The requirement comes as federal lawmakers and officials are struggling to get more homeowners across the country to buy flood insurance and protect themselves financially against climate change.
Federal law requires people to have flood insurance on property inside a flood zone if it’s secured by a federally backed mortgage.
Yet many people flout that requirement, and less than 4 percent of households nationwide have flood coverage through the National Flood Insurance Program, which is run by FEMA and is the main provider of U.S. flood coverage.
In Florida, the nation’s most flood-prone state, 19 percent of households have flood insurance. That’s the second-highest rate in the U.S. after Louisiana. Even so, 7 million households in the state don’t have flood coverage.
The Florida flood-insurance requirement was included in an expansive bill approved by the state Legislature during a special session this week to revive the state’s crumbling insurance sector.
Dozens of local insurers have gone bankrupt this year or ceased covering property damage amid mounting losses. That’s forced hundreds of thousands of Floridians to buy policies through the state-run insurer of last resort, Citizens Property Insurance Corp., while making Florida the most expensive state in the country for property coverage, according to the Insurance Information Institute (Climatewire, June 22).
The bill includes provisions long sought by the insurance industry to reduce losses, including one aimed at discouraging policyholders from filing lawsuits to challenge settlement offers they find inadequate.
“This is landmark legislation for Florida,” said Mark Friedlander, spokesperson for the Insurance Information Institute.
Friedlander said the bill would help both the state’s insurance sector and homeowners.
“It might be a financial burden for some families, but at the same time, if you are completely devastated, how do you recover from flood-related storm damage if you have no coverage?” Friedlander said.
The bill cleared the Republican-controlled Legislature largely along party lines and goes to Gov. Ron DeSantis, a Republican who is expected to sign the measure. The flood-insurance provision drew little opposition or comment during three days of debate and votes.
The requirement applies only to property owners who have coverage through Citizens Property Insurance, which has become the state’s largest property insurer. Citizens covers 1.2 million properties — nearly triple the number it covered three years ago. All policyholders will have to purchase flood insurance regardless of whether they’re in areas prone to inundation. The requirement will be phased in over the next four years, starting in April with people who own property in a flood zone.

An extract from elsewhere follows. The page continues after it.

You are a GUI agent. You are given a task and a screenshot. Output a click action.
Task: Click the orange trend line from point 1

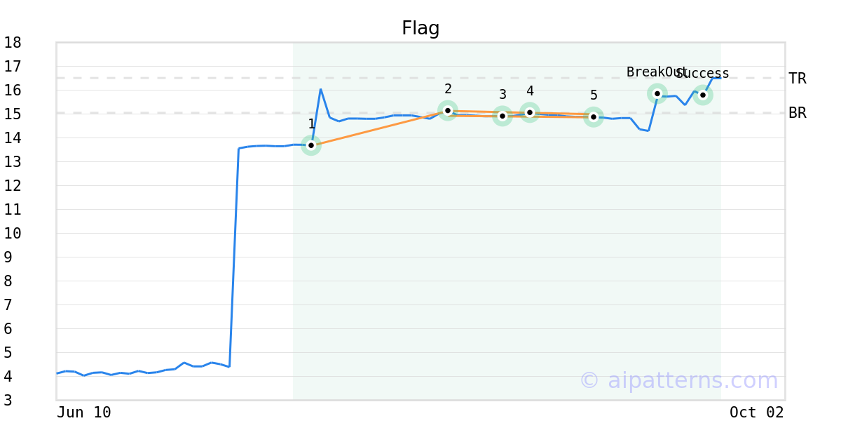[379, 128]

Citizens policyholders can avoid the mandate by dropping their policies and purchasing property coverage through a private-sector insurer.
That is in part what the Florida Legislature is intending, said Thomas Cotton, who owns the Hugh Cotton Insurance agency in Orlando.
Lawmakers want to encourage people to buy coverage through the private sector to “depopulate” Citizens and help rebuild the property-insurance sector in Florida.
“How are we going to attract capital to a marketplace when a government-subsidized entity is their competition?” Cotton said.
Another goal, Cotton said, is to avoid conflicts between Citizens and its policyholders over whether storm-related property damage was caused by extreme winds or by flooding. Citizens and other insurers sometimes deny claims after a storm because they say the damage was caused by flooding, which is not covered under their insurance policies.
“The point of making a Citizens policyholder have a flood policy is it eliminates the litigation that is going to follow,” Cotton said.
It remains to be seen how many Citizens policyholders will buy flood insurance and how many will evade the requirement by switching to a private-sector insurer.
Friedlander of the insurance institute said that homeowners who live outside of flood zones will have to pay only a few hundred dollars for flood insurance, which will be less costly than dropping their Citizens policies and buying insurance from a private company.
“If you intentionally leave Citizens because you don’t want flood insurance, you’re going to pay a lot more,” Friedlander said.
Handerhan of the insurance reform group said he hopes homeowners will buy flood coverage even if they live outside of flood zones and feel they are not at risk.
“Anywhere you live in Florida you can be at risk of having a flood,” Handerhan said. “People when left to their own choice of whether to buy flood insurance often do not. They have difficulty understanding the risk from a low-probability, high-severity event, thinking it will never happen to them. But then it often does.”